Envio de tropa dos EUA ao Líbano é improvável, diz Casa Branca

O chefe de gabinete do presidente dos EUA, George W. Bush, declarou que pode ser necessário o envio de uma força de paz internacional ao Líbano para ajudar a pôr fim à guerra entre Israel e militantes do Hezbollah, mas que o envolvimento de militares americanos na operação será improvável. Os comentários de Josh Bolten reafirmam o que já havia sido dito pela secretária de Estado Condoleezza Rice, no sentido de que não vê "uma expectativa por forças americanas no local".A secretária parte neste domingo para uma viagem ao Oriente Médio, depois de se reunir, em Washington, com o presidente Bush e com autoridades sauditas.

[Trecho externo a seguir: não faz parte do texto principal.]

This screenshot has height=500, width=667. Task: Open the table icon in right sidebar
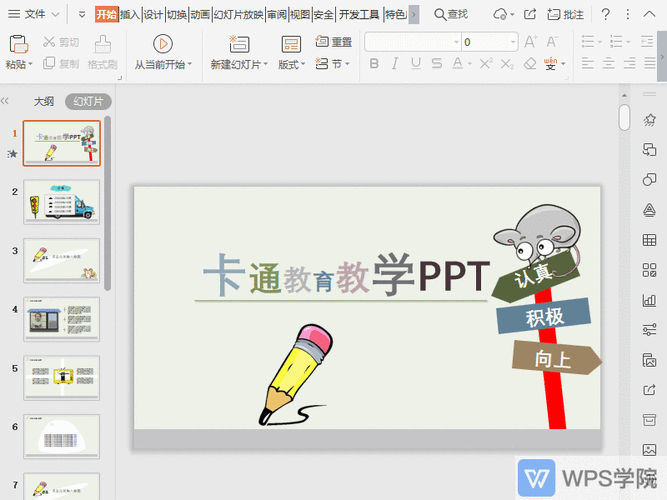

Bolten afirmou que o governo americano está comprometido em ajudar Israel, como parte do "direito de Israel a se defender". "O objetivo é manter um cessar-fogo sustentável", disse o chefe de gabinete. "E só será sustentável se formos à raiz do problema, que é o Hezbollah, uma organização terrorista".O ministro da Defesa de Israel, Amir Peretz, disse que seu país aceitaria a presença de uma força internacional temporária, de preferência da Otan, ao longo da fronteira libanesa, para manter o Hezbollah afastado do solo israelense.O embaixador dos EUA na ONU, John Bolton, declarou que o governo Bush levará a sugestão de envolvimento da Otan a sério.